PERSONNIFICATION (esthétique)
PERSONNIFICATION, esthétique
«Figure de pensée», selon la terminologie de la rhétorique, consistant à représenter à l’aide des
traits humains, physiques ou moraux, une abstraction ou une chose inanimée : ainsi les vices et
les vertus dans la littérature (comme dans la peinture ou la sculpture) médiévale, et les vertus
encore dans l’œuvre de Péguy. (Si l’écrivain prête, en outre, la parole à sa création, la
personnification est prolongée en prosopopée.) On pourrait, des mythologies et des littératures
les plus anciennes (l’Aurore-aux-doigts-de-rose d’Homère...) à tels films récents (la mort dans le
Septième Sceau d’Ingmar Bergman ou dans Orfeu Negro de Marcel Camus), en passant par les
allégories du Roman de la Rose et les abus du Lutrin et de la Henriade , montrer la permanence
d’un procédé que les traités de rhétorique rangent dans la catégorie plus vaste de la «fabulation»
mais que l’on peut aussi rattacher au principe plus général de l’analogie, et dont on comprend
ainsi la nature essentiellement poétique. (Ce qui n’exclut pas bien sûr sa présence dans la
prose : on en trouve des exemples aussi bien chez un moraliste classique comme La Bruyère
que dans le roman naturaliste de Zola.) On notera l’usage des substantifs doubles tels que l’Ange
Liberté ou le Géant Lumière dans l’œuvre de Victor Hugo, que Baudelaire définit comme «un
magnifique répertoire d’analogies humaines et divines», et la fonction de la personnification dans
celle de Baudelaire lui-même, poète des correspondances. Un exemple, entre tant d’autres, de
personnification celui de la France représentée sous l’apparence d’une femme (chacun des
traits ou chacune des parties du corps de cette femme correspondant aux éléments constitutifs
de l’État ou aux aspects physiques et artistiques de ses différentes régions), grave et magnifique
dame dans la Complainte de France à la fin du Moyen Âge, «pauvre femme atteinte de la mort»

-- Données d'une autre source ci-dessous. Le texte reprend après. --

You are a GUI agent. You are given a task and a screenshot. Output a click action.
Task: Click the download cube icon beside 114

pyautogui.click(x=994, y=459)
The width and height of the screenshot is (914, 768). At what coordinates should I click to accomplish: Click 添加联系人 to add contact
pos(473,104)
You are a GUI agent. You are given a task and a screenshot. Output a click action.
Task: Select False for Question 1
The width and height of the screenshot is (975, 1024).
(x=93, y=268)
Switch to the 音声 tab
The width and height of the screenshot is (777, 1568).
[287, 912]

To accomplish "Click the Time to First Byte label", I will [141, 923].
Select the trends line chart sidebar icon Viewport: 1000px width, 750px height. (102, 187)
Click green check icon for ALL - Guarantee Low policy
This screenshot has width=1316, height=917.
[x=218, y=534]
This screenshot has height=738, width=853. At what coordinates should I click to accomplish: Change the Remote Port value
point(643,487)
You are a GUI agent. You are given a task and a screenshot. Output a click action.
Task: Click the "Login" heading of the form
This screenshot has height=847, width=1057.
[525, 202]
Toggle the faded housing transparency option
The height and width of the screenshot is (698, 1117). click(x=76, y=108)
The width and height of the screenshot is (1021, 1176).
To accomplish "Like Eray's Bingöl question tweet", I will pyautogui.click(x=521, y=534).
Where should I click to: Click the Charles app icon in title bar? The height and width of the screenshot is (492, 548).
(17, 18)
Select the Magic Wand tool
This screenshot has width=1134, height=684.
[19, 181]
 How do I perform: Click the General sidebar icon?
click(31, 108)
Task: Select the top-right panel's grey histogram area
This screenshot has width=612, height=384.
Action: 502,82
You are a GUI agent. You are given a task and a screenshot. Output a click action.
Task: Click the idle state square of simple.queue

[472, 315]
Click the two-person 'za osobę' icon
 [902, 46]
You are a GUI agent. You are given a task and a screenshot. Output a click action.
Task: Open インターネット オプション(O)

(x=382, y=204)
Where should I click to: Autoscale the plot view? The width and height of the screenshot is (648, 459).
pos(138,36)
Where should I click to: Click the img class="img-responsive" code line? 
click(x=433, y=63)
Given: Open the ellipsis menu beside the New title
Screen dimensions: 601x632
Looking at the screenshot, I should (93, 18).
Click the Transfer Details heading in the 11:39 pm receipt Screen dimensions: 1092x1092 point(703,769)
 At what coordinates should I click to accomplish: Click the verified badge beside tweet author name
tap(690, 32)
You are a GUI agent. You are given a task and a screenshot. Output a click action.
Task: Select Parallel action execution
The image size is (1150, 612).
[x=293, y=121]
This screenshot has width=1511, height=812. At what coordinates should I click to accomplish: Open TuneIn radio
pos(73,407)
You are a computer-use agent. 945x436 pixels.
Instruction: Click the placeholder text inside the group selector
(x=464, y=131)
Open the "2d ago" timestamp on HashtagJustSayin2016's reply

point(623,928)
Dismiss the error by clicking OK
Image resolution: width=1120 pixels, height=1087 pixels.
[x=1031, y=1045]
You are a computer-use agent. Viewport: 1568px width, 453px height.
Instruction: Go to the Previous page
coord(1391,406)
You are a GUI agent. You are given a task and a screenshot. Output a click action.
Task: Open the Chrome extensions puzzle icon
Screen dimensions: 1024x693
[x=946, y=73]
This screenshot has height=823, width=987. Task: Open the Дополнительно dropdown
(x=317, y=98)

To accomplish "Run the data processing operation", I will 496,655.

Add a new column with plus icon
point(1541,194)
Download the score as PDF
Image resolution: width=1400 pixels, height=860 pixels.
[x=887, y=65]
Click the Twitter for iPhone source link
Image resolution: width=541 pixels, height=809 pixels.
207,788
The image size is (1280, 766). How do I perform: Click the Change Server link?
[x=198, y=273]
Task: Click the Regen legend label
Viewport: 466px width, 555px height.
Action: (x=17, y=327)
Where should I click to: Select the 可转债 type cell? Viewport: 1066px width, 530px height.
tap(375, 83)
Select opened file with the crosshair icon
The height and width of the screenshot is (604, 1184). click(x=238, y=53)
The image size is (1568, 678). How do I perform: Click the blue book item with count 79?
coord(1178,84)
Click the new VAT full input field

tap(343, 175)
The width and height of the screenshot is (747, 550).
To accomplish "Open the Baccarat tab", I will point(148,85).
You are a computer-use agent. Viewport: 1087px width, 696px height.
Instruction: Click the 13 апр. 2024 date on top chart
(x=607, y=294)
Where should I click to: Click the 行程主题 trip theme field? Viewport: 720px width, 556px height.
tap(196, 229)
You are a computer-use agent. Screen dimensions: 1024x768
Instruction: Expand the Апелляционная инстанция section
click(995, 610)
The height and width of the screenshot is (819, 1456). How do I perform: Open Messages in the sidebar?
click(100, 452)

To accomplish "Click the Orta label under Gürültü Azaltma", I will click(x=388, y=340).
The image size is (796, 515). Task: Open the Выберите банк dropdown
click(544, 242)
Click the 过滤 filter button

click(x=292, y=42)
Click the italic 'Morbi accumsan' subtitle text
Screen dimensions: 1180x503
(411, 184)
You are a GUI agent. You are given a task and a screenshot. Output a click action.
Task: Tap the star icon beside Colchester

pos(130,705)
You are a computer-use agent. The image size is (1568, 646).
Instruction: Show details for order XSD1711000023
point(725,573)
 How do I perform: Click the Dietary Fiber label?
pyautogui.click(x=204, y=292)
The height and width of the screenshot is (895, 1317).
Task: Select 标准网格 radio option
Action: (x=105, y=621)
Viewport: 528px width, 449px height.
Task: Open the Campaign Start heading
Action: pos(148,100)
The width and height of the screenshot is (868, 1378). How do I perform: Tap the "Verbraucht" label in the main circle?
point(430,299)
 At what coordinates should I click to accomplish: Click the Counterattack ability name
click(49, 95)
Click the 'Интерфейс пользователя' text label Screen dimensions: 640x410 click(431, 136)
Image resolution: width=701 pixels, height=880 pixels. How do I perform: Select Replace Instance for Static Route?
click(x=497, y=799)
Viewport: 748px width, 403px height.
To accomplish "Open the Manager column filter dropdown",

dans les Discours de Ronsard, «mère affligée» dans Les Tragiques d’Agrippa d’Aubigné, jeune
fille aux yeux clairs dans tel poème d’Aragon permettra d’apprécier la constance et
l’affinement de la «figure» à travers notre littérature, et les effets (ici celui d’une «vie matérielle et
symbolique», comme dit H. Weber) que les écrivains peuvent en tirer.